Paris has recently been shivering under the kind of summer for which it was once infamous — before climate change entered mainstream lexicon and thinking. As temperatures soared in parts of southern Europe, rain has lashed the French capital, sending tourists and locals scrambling for umbrellas and thick sweaters.

It’s certain to be a short-term reprieve. By 2050, one recent study said, Paris could have the highest number of heat wave-related deaths of any European capital, with temperatures possibly hitting a scorching 50 degrees Celsius.

“We have to maintain the beauty of Paris, while also finding new tools, new materials to adapt Paris against the heat waves,” said Paris City Councilor Maud Lelievre, who authored a recently released report, Paris at 50C, that calls for dramatically adapting the metropolis to a future of sizzling summers.

“A catastrophic situation,” she added, “could be a city where only the poor and old people stay, without any solutions.”

Paris is hardly alone. A series of alarming climate reports are sending municipal planners worldwide back to the drawing board. That is especially so in Europe, the world’s fastest-warming continent, which endured its hottest summer and second-hottest year in 2022.

Recent weeks alone saw near-record-breaking temperatures in parts of Italy, Spain and Greece. Worldwide, last month was likely the hottest on record, according to the European Union-funded Copernicus Climate Change Service and the World Meteorological Organization.

Even before this latest bout of hot weather, many EU cities had drafted action plans to adapt. More than 100 of them, including Paris, have vowed to become climate neutral by 2030. But turning plans into action is another matter.

“We have approximately 80,000 cities and towns in Europe, and all of them are still lagging behind in regard of the necessity to adapt to a changing climate,” said Holger Robrecht, the Europe region’s deputy regional director of ECLEI, Local Governments for Sustainability, a global network of local and regional governments.

“We don’t have any city in the European region that at this moment is 100% climate resilient,” he added.

Still, Robrecht and other climate experts praise Paris, under leftist Mayor Anne Hidalgo, for strides in greening the city. Recent changes include expanded tramway and metro lines, a raft of pedestrian-only zones and 130 kilometers of bike lanes, with another 50 kilometers expected to be added by next July.

Paris also plans to make next summer’s Olympic Games the most eco-friendly in history, with promises to slash carbon emissions by half compared with those of previous games in London and Rio de Janeiro.
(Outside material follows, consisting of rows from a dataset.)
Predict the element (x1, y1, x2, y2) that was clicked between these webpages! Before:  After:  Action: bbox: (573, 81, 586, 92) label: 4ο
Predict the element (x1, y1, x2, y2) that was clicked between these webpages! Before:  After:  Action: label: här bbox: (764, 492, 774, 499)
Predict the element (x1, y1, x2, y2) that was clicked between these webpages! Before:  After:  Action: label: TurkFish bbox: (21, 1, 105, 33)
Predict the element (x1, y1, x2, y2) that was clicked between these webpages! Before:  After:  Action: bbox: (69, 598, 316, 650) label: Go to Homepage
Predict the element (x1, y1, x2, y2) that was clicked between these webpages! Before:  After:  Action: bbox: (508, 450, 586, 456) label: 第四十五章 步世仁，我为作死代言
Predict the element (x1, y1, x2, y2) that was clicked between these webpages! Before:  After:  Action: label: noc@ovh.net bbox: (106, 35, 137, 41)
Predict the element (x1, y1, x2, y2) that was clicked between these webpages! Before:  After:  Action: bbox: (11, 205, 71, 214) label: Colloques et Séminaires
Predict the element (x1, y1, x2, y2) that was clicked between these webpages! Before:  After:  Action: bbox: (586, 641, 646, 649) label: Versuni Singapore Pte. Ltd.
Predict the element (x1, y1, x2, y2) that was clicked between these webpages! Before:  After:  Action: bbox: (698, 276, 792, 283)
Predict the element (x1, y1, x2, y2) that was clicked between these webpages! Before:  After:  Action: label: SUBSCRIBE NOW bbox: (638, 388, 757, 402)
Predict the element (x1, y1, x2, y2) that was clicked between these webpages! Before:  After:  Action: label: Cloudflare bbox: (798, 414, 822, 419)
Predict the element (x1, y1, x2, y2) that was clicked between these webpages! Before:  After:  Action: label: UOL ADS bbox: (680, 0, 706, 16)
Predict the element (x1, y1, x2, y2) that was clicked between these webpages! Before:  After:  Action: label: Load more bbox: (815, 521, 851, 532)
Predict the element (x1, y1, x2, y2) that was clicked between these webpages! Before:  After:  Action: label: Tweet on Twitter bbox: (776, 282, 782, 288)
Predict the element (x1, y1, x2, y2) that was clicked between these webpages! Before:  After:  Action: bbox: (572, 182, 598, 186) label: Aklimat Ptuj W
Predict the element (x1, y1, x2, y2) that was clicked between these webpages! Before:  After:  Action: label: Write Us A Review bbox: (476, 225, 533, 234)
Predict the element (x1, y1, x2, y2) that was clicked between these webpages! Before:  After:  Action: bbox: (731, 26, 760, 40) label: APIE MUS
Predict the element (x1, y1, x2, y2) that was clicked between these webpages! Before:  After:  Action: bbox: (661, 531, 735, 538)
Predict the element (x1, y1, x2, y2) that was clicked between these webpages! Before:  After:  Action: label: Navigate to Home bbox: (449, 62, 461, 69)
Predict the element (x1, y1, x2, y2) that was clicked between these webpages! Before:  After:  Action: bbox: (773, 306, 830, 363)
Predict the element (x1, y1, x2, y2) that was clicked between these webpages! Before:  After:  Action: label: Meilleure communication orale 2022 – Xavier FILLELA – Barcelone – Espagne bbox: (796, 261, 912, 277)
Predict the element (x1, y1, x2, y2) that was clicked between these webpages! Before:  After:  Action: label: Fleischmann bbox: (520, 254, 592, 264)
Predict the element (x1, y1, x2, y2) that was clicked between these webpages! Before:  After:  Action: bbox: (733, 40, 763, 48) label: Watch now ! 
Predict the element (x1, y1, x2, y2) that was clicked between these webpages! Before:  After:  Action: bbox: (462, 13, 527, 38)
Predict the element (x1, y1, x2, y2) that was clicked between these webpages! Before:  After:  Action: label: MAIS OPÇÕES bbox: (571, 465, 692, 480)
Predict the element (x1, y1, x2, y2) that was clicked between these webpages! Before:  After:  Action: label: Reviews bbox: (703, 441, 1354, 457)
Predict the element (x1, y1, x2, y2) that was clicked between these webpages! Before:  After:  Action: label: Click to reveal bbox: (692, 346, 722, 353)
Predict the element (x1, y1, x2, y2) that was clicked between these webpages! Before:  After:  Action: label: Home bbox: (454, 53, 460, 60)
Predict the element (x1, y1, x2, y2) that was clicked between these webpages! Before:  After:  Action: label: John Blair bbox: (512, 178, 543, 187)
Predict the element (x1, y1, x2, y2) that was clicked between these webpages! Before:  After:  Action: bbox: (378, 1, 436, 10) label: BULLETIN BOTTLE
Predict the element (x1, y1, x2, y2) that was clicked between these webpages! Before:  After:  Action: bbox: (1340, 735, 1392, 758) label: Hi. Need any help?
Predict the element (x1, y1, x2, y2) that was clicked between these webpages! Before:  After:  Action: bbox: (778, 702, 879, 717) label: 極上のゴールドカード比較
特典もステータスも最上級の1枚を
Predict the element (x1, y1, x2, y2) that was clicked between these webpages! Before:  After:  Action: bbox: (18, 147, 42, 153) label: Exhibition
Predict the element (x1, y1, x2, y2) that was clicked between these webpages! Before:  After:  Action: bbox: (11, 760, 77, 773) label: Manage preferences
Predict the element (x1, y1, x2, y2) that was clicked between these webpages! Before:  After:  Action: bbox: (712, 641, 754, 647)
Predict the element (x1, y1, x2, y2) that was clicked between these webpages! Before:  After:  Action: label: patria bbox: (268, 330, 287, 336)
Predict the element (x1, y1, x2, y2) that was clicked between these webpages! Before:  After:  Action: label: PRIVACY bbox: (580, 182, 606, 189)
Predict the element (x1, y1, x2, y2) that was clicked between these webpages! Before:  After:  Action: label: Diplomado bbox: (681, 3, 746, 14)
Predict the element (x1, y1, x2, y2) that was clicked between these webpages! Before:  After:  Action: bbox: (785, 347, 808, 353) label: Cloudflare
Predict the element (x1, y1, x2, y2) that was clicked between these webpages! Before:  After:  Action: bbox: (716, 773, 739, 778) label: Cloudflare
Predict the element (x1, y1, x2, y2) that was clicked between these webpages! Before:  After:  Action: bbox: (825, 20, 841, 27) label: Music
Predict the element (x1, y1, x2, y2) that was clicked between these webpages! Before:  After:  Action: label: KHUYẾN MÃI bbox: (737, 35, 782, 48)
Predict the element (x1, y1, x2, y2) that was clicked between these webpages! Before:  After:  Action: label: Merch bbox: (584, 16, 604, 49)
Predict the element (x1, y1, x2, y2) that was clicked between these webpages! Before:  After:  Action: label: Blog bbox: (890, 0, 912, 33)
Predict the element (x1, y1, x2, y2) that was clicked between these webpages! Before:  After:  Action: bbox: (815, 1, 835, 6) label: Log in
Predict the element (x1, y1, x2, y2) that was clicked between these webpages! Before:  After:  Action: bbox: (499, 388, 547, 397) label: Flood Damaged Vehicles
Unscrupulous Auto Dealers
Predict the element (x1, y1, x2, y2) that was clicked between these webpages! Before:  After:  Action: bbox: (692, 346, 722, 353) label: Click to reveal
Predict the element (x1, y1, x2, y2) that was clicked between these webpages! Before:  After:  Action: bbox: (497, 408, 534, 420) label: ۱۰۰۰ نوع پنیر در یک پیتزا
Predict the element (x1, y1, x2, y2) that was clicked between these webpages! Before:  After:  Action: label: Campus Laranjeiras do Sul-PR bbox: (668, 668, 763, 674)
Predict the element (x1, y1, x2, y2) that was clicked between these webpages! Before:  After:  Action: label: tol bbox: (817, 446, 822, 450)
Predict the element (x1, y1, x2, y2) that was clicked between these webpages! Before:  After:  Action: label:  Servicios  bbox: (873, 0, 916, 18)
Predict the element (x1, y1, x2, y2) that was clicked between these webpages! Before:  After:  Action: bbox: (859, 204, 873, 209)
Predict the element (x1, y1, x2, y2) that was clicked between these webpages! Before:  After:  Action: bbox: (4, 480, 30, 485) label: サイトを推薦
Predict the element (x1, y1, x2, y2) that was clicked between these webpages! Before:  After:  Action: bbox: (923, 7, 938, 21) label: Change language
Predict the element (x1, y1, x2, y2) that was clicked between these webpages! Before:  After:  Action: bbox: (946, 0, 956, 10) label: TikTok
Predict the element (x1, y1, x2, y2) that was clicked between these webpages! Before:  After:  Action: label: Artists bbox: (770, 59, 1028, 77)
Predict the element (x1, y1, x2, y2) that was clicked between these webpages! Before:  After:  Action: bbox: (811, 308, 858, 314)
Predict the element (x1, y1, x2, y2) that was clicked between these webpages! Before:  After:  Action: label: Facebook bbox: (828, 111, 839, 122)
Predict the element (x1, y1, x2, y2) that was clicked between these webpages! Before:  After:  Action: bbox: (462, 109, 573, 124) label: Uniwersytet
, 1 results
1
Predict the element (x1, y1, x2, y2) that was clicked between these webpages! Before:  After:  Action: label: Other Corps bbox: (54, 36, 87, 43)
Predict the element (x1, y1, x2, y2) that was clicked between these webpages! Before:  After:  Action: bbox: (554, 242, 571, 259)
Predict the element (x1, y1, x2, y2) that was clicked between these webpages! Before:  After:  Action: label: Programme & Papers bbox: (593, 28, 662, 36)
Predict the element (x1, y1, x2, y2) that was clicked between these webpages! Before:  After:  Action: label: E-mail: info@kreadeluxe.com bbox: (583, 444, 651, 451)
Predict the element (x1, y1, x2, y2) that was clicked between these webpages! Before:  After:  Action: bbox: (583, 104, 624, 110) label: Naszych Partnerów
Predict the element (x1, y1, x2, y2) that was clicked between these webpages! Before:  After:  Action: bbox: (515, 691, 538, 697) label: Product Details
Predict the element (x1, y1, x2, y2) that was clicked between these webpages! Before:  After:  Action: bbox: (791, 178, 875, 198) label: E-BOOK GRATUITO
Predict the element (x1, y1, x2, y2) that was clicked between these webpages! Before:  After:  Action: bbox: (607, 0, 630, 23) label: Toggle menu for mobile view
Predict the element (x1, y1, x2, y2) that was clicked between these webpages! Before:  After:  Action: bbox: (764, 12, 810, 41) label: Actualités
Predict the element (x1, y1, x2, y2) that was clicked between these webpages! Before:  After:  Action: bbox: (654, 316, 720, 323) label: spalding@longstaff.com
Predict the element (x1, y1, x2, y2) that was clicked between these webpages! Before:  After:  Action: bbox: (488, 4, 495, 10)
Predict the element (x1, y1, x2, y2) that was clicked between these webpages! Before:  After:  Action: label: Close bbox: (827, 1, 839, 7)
A much more drastic overhaul is needed, experts say, to make the city livable in the years to come. Some draw parallels to the kind of urban revolution nearly two centuries ago under Baron Georges-Eugene Haussmann, which demolished a tangle of medieval neighborhoods to build elegant avenues that crisscross much of the city today.

City of Lights, and green

“In the next 20 years, we need to adapt all the streets around us with trees and with vegetation to create green corridors,” Lelievre said, adding, “We could have a real green city like Singapore — and also a light city.”

Today, however, the very architecture that makes Paris iconic also makes it a heat trap. The city is densely populated, short on large parks like London has, and despite Haussmann, still has many narrow streets with few if any trees.

Despite Hidalgo’s drive to green the capital, some recent urban renewal plans, including those inherited from her predecessor, favor heat-absorbing concrete over grass and plants. The city’s famous zinc rooftops, candidates for UNESCO World Heritage status, could make top-floor apartments unbearably hot in future summers, if unaltered.

“During a lot of years, we had no idea it was an obligation to adapt cities and especially Paris against heat waves,” Lelievre said, adding, ”We had emergency plans for the winter, but not for summer.”

Adopted unanimously earlier this year, the City Council’s plan sees widening green oases of air corridors and plants now being built in front of schools to all city neighborhoods; reopening fountains and renewing thousands of apartments; and replacing zinc roofs and other surfaces with lighter-colored materials that are more suited for hotter climates.

Some proposals, like creating rooftop terraces with plants and water catchment systems, have already been proposed by Hidalgo. Key to the latest plan — which doesn’t include a price tag — is loosening up strict French building codes. Paris lawmakers hope parts of the plan will be integrated into upcoming urban renewal and biodiversity legislation.

2003 memories 

Other European cities are also getting climate revamps.

Copenhagen, vulnerable to sea-level rise, has rolled out an ambitious flood adaptation management plan after being hit by record-breaking rainfall in 2011.

Barcelona’s climate plan aims to increase solar power and green spaces, sometimes by revamping whole neighborhoods.

Many cities have not forgotten the punishing heat wave of 2003, when an estimated 70,000 people died in Europe, including 15,000 in France. But recent findings also show as many as 60,000 people died in Europe’s 2022 heat wave, suggesting much more needs to be done.

“Cities want to get prepared” for climate change, said ECLEI’s Holger, “but it’s not always reflected in daily decision-making — which may turn a green space into a parking lot, or fell a tree that’s 80 years old and gives shade to its citizens.”

Still, he remains optimistic. “We are still in the early years of our response,” Holger said.